Top of PROVIDED DATA

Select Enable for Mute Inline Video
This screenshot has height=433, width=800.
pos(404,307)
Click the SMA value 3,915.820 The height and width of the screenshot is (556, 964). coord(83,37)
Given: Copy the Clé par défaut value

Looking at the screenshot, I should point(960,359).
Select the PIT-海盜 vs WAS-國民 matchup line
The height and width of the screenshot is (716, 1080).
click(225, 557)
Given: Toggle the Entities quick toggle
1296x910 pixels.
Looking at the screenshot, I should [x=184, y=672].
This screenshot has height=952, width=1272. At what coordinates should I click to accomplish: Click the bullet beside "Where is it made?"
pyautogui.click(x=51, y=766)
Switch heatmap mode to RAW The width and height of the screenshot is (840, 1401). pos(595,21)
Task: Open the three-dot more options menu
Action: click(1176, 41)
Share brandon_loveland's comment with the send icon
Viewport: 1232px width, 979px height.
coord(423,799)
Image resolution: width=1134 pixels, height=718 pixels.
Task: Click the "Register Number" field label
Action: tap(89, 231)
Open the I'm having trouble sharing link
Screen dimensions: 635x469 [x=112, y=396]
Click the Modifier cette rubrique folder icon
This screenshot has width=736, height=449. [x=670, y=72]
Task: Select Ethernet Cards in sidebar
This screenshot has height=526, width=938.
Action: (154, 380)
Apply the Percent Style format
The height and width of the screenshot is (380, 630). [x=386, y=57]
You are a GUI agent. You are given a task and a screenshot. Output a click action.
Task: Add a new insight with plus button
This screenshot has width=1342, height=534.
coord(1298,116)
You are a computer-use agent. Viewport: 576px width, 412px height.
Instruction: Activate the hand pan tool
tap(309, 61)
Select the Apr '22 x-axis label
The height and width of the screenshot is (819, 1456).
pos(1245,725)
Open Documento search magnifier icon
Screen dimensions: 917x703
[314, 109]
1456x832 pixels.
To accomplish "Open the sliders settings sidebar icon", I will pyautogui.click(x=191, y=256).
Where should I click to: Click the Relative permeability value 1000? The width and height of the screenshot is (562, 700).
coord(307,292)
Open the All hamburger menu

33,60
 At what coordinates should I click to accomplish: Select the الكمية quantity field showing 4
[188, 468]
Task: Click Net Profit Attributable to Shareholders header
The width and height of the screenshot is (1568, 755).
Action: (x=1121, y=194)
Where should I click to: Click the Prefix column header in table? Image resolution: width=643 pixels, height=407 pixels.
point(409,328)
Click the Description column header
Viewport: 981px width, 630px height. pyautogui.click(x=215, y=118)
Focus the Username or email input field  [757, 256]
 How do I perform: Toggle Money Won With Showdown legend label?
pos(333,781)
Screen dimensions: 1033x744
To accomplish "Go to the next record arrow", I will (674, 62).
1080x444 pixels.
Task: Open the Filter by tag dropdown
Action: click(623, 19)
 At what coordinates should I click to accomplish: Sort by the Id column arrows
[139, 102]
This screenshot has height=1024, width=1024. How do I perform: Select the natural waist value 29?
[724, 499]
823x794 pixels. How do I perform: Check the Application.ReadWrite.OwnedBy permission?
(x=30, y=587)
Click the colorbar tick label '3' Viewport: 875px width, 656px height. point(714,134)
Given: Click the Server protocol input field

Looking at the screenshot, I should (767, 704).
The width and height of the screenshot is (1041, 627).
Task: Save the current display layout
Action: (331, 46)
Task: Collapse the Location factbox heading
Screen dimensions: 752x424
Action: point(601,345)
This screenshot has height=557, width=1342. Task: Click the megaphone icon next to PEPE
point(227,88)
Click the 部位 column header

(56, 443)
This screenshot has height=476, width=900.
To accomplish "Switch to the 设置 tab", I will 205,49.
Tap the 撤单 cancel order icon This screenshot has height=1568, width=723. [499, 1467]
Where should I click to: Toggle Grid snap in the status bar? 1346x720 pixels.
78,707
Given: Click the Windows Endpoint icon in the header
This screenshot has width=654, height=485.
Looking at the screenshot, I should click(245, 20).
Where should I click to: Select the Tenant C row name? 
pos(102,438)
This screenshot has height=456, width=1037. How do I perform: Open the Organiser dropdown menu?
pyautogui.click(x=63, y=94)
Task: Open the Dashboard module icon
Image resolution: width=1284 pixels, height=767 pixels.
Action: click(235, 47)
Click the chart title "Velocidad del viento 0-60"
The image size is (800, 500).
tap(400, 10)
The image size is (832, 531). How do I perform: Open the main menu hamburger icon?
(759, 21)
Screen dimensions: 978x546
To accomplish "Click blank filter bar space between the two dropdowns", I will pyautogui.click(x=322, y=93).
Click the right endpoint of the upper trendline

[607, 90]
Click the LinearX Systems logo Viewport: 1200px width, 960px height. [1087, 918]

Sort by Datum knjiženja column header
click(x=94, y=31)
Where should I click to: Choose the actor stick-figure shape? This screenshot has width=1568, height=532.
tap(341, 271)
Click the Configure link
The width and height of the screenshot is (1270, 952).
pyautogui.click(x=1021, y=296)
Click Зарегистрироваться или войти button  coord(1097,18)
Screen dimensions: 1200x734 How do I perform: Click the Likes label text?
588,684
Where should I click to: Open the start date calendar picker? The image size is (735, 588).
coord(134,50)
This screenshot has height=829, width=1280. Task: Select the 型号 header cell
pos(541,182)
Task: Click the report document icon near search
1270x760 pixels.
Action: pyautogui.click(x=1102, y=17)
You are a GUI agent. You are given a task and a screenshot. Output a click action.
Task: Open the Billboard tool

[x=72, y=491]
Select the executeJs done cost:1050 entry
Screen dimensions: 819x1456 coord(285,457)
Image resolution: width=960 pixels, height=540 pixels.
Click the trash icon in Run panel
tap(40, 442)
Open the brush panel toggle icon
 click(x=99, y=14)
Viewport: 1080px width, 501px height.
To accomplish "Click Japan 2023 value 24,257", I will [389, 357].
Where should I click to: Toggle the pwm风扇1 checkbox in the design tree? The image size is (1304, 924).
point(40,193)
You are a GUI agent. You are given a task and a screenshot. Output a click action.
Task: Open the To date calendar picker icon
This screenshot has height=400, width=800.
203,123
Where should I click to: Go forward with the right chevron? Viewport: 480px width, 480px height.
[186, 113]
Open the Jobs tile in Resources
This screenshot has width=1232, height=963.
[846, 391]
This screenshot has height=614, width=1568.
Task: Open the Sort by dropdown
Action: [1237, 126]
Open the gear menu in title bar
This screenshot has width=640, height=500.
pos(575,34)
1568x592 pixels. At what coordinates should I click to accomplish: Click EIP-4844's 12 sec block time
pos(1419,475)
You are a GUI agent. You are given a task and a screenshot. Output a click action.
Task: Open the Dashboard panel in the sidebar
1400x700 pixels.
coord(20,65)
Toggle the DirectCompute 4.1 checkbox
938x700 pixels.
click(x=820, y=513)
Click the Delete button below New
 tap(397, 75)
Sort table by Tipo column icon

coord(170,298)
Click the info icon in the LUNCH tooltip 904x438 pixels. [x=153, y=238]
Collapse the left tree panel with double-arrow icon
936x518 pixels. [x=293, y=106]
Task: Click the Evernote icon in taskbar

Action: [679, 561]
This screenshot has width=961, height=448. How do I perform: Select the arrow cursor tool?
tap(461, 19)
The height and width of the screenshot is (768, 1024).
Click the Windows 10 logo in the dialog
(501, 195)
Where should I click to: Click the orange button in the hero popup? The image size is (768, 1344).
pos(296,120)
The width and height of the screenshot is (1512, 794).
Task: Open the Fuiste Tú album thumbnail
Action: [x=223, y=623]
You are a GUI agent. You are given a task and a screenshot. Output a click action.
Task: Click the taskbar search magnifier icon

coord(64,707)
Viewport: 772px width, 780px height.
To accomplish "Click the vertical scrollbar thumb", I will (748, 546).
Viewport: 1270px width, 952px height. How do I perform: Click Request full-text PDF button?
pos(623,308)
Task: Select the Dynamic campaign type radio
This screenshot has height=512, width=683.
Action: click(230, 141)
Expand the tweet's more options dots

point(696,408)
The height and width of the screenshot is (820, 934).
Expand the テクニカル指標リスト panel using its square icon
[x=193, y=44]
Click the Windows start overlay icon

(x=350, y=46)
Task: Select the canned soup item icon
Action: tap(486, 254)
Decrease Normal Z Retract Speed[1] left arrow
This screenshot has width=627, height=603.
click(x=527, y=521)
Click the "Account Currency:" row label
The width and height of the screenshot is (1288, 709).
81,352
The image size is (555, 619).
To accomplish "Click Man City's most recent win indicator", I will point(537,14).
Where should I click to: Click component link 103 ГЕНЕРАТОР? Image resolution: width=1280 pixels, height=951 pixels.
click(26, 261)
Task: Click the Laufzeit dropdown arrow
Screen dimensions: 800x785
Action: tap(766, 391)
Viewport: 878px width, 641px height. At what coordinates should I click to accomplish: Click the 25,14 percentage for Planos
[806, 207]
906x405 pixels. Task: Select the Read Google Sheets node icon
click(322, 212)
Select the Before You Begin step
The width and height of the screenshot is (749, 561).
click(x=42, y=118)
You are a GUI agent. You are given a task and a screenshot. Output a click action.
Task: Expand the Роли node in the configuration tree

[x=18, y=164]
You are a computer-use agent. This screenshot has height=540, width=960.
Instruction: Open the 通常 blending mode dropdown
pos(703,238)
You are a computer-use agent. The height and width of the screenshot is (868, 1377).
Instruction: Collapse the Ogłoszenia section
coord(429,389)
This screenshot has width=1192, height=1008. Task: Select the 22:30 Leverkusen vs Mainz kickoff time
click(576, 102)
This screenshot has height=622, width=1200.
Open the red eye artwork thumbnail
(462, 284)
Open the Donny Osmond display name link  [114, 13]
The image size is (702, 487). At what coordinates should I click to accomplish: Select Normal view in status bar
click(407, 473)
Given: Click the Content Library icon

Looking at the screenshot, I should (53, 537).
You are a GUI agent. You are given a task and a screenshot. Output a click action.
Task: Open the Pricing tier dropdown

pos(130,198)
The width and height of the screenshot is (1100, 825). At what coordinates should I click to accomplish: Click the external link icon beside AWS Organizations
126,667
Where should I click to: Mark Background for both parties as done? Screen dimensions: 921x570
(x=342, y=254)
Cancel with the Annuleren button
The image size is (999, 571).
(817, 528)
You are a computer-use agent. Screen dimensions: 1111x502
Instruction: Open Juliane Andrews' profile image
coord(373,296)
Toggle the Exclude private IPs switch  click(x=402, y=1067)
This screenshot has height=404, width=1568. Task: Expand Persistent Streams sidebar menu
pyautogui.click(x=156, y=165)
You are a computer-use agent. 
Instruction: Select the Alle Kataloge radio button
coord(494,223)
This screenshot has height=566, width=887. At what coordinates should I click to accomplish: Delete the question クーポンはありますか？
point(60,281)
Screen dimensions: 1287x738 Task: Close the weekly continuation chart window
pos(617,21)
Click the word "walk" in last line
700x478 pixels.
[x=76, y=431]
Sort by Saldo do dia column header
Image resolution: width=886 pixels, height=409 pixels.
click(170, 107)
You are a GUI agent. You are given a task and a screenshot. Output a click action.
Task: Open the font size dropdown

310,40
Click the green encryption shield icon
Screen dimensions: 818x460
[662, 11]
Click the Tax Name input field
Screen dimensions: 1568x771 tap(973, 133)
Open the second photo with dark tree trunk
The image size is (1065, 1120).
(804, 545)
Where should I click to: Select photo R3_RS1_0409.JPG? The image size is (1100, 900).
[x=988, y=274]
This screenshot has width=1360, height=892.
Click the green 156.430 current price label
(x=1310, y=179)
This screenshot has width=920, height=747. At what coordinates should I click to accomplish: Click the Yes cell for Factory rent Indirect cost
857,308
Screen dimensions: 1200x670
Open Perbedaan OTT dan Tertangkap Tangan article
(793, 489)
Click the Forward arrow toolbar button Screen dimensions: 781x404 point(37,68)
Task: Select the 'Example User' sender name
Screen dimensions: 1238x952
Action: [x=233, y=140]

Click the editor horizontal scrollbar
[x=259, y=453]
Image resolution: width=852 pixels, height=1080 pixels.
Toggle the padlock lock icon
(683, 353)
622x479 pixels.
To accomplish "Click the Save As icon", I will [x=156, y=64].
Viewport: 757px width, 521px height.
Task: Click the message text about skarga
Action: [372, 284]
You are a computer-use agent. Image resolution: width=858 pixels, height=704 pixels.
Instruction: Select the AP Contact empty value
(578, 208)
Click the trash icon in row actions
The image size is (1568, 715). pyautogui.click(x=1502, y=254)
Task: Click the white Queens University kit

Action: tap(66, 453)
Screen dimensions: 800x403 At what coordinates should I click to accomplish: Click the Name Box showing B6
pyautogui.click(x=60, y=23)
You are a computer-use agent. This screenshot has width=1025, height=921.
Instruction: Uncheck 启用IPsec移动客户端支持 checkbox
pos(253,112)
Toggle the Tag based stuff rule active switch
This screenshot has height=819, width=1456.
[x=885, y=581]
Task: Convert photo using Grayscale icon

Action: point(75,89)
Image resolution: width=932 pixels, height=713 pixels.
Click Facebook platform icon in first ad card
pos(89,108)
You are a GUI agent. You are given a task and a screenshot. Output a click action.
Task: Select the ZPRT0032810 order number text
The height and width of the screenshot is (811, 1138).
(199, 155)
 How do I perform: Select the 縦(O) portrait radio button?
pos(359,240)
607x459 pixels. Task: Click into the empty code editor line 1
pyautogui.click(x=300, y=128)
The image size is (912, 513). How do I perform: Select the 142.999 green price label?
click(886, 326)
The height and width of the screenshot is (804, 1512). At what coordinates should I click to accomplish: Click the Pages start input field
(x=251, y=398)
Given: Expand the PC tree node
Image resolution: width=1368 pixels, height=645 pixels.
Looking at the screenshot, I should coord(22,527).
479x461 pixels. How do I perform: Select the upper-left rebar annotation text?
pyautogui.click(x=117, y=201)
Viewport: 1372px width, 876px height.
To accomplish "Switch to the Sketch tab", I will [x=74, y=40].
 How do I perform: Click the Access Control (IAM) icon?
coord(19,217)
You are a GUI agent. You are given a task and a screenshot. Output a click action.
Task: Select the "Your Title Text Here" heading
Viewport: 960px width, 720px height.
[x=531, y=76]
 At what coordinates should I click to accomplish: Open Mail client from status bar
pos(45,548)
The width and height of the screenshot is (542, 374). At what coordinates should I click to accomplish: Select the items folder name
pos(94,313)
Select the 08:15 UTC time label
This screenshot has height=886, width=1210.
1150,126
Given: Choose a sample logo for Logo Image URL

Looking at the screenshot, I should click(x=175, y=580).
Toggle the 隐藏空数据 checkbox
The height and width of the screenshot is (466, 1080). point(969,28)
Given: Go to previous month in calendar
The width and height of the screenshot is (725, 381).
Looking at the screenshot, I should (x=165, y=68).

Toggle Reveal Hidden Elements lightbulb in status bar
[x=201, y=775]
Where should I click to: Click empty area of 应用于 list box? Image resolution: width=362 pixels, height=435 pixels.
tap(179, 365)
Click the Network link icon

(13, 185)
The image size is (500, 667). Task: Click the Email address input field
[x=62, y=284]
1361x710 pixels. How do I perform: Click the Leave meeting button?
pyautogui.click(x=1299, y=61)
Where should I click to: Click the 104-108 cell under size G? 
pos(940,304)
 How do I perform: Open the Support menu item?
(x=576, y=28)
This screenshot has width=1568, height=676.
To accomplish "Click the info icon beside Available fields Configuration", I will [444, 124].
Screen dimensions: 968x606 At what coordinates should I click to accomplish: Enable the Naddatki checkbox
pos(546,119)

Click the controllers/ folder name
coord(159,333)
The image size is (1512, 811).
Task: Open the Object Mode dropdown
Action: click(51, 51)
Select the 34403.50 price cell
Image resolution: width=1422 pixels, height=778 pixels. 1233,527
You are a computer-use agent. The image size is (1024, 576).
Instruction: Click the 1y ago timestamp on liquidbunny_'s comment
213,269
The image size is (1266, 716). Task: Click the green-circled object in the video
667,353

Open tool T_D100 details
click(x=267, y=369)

Bottom of PROVIDED DATA

# [PROBLEM DETAILS]
Your reply must consist of the number of lines in the material above that include "Dashboard", and nothing else.

# [RESULT OF THE TASK]
2